SJTU has two campuses – Minhang and Xuhui. The campus you study at depends on your subjects. However, the Xuhui Campus is quite close to the city and a lot smaller. In terms of proximity to the city area of Shanghai, Xuhui is definitely the better campus. 

I lived on the Xuhui Campus in the Lianxing Building so I had my own room and my own bathroom. The university accommodation can be a little bit of a shock when you first arrive as the kitchen and bathroom are probably not what we are used to in Australia. For example, it took an hour for the water in my room to heat up. I also couldn’t have any other electricity running in my room during that hour or I would overload the circuit. However, I believe they are renovating the international accommodation currently and, regardless, you quickly adapt to these small inconveniences.

Also, importantly, when you first arrive, the university accommodation does not provide you with internet access. They provide you with an IP address and you need to go buy a router and set up the internet yourself. I would definitely suggest buying a sim card at the airport. I didn’t do this because I thought I was going to have internet at SJTU. Trying to translate a router instruction manual in Mandarin certainly challenged both my language and technology skills.

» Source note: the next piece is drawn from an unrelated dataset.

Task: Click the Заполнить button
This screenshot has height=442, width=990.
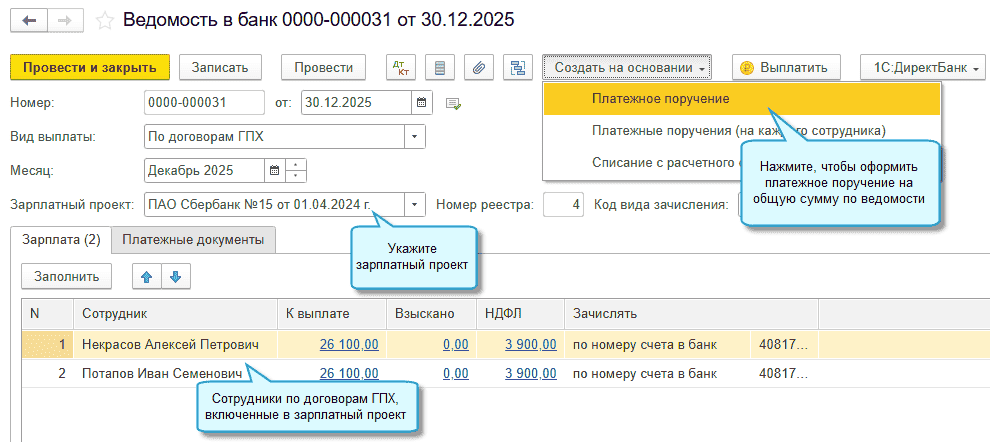Action: click(66, 277)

Overall, I’d recommend living in the student accommodation. The major drawback is that you don’t get immersed in the culture as much and it makes it harder to practice Mandarin. However, if you really want to improve your Mandarin, I recommend looking into homestay options. I did this later in Beijing and really enjoyed it.


Elephant Rock on the Northern Coast
Zhangjiajie Glass Bridge.

There is a real range for the cost of living in Shanghai. If you eat at the cafeteria, you can buy a meal for under $2AUD and a standard Chinese meal around the university is probably less than $8 AUD. However, Western food is usually more expensive. Ignoring rent, I would spend between 500 – 750 kuai ($100 - $150 AUD) in any given week on all my living expenses.

Travel in China is quite expensive, particularly flights. I would definitely recommend doing travelling as much as possible, but it requires budgeting.


My biggest challenge while living in China was language difficulties. I didn't speak any Mandarin when I arrived and this made basic communication hard. Even when my Mandarin improved, there were still situations where my lack of understanding caused confusion. However, Mandarin lessons and an amazing tutor really helped me to develop basic Mandarin skills which made living in China much easier.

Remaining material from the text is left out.